══ Dataset content ══

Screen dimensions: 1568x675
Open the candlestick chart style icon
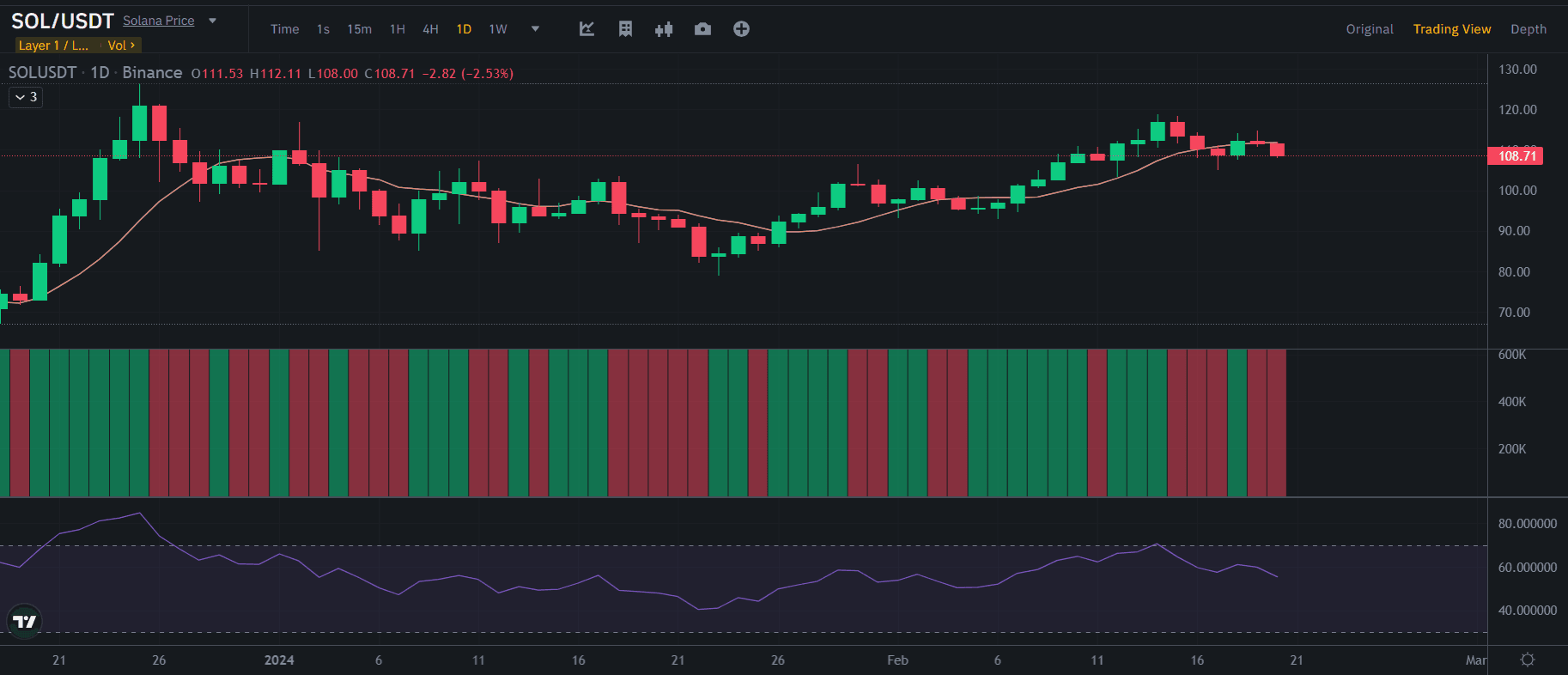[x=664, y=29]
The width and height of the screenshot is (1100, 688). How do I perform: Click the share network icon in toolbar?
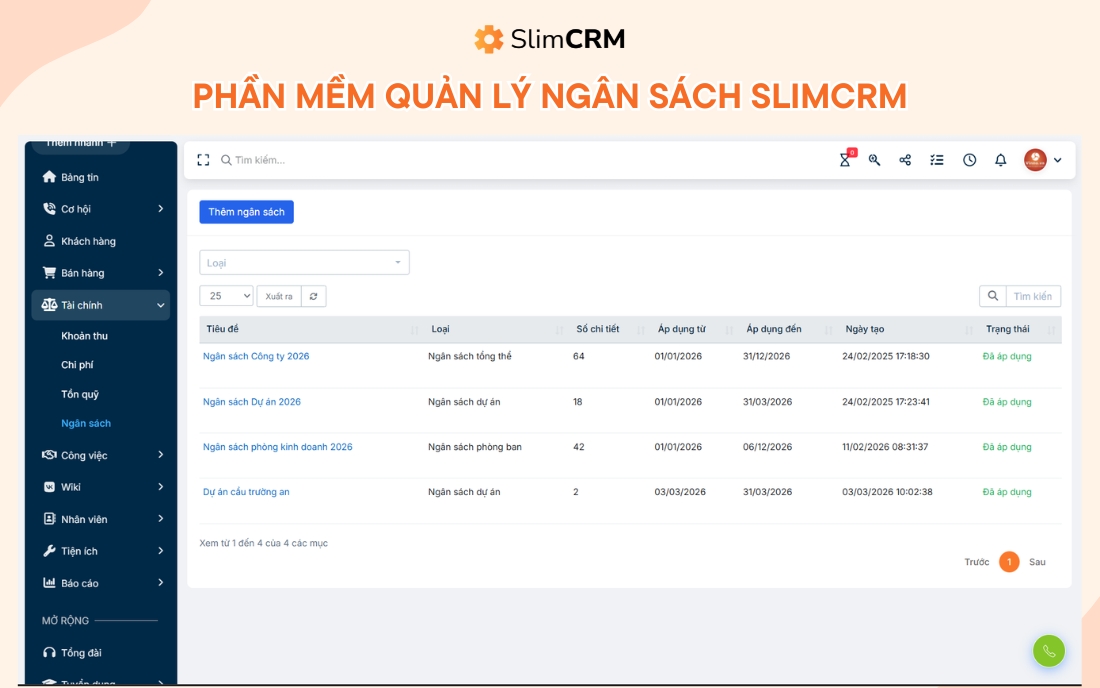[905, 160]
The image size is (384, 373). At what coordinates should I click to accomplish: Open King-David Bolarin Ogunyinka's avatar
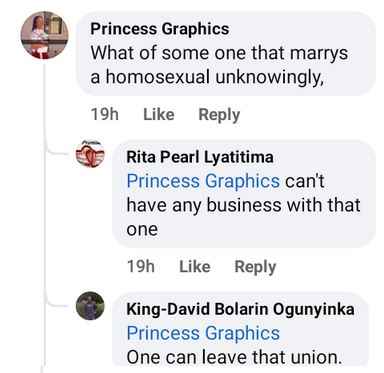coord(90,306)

═══

Assignment:
Set every record down exactly, omitting pictures.

Exercise output:
Screen dimensions: 1568x675
Open the candlestick chart style icon
[x=664, y=29]
The width and height of the screenshot is (1100, 688). How do I perform: Click the share network icon in toolbar?
[905, 160]
The image size is (384, 373). At what coordinates should I click to accomplish: Open King-David Bolarin Ogunyinka's avatar
coord(90,306)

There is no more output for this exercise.